El Cortijo Jurado, importante vestigio del siglo XIX, se encuentra asentado en el pueblo malagueño de Campanillas, en el valle que forman los ríos Guadalhorce y Campanillas.
Este pueblo malagueño delimita al Norte con el término municipal de Almogía, al Suroeste con el de Alhaurín de la Torre, al Oeste con el de Cártama, y al Sur con los ríos anteriormente mencionados.
Construido con fecha desconocida, todas las sospechas apuntan hacia mediados del siglo XIX, a cargo de integrantes de la familia Heredia, importantes industriales en la provincia malacitana. Sobre el año 1925, la crisis económica que asolaba a sus dueños, provocó la cesión de esta y otras propiedades a la familia Larios, quienes a su vez tenían parentescos familiares con los propios Heredias.





Mantiene una estructura cerrada y compacta en torno a un patio principal con accesos a la vivienda, la capilla, cocheras y establos. Un segundo patio se usaba en tareas y labores del campo e incluía tres alas dedicadas a la ganadería que la familia poseía en aquel entonces. Un alto mirador de planta rectangular y cubierta plana domina la escena de innumerables metros de tierra, donde trabajadores se afanaban en plantación de diversos productos agrícolas. La estructura de Jurado se basa en muros de mampostería y ladrillo, así como vigas y viguería. Su lenguaje arquitectónico responde a un culto estilo ecléctico historicista de rasgos góticos anglosajones, lo que no extraña a nadie, ya que existieron diferentes parentescos familiares con familias Loring y Livermoore, que con toda probabilidad habitaron en ocasiones el inmenso caserío. En la fachada principal se observan dos alas que sobresalen, con dos buhardillas bajo los grandes vuelos de sus aleros. En la capilla se aglutinan elementos decorativos y artísticos, con entrada tanto desde el exterior como desde el interior. Lenguaje neogótico y un campanario sobre la portada, de planta cuadrada y ventanas apuntadas.

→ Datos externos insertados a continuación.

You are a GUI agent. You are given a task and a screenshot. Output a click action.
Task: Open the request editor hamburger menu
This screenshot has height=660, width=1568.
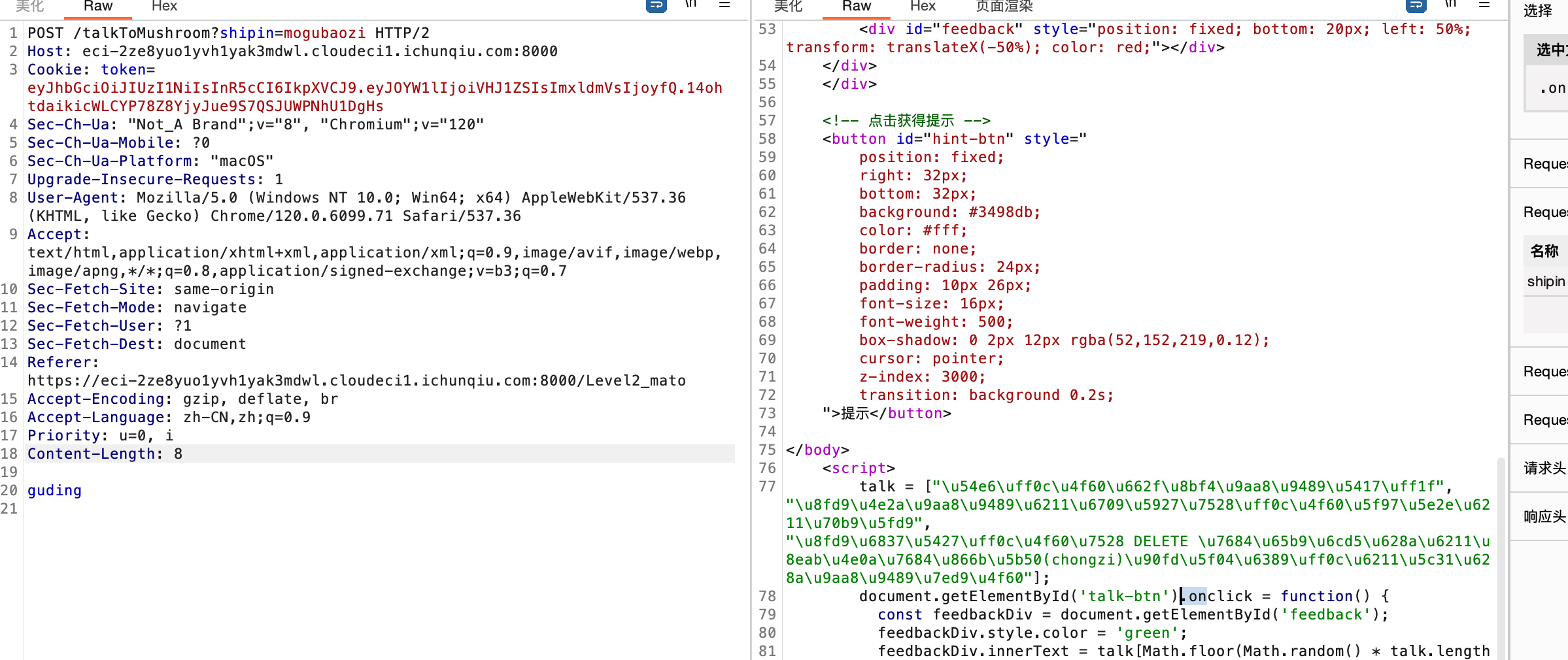coord(724,5)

Los actuales habitantes del pueblo, únicamente transmiten lo que sus padres y abuelos comentaban en aquella oscura época. El desconocimiento de una fecha concreta, hace situarnos en un amplio margen que abarcaría desde finales del siglo diecinueve, hasta aproximadamente el primer cuarto del pasado siglo. Cincuenta años en los que se habrían producido, de ser cierto el rumor, los más terribles y sangrientos crímenes que uno pueda imaginar. El desagradable proceso sería el siguiente. Las niñas, de una edad comprendida entre los doce y los diecisiete años, serían "engatusadas" por los señoritos de la alta sociedad, de la más exquisita burguesía malagueña, atrayéndolas a la "boca del lobo" (Cortijo Jurado), comenzando la función. Cuando el rumor de desapariciones era palpable entre las jóvenes, el secuestro era la única manera de lograr que las inocentes víctimas pusieran pie en la enorme y temida finca. Después de eso, y ya en el interior de la casa, comenzarían las vejaciones contra ellas. Violaciones, depravaciones de todo tipo, rituales satánico-sexuales, y una serie de actos innombrables que acabarían con la dolorosa muerte de las chicas.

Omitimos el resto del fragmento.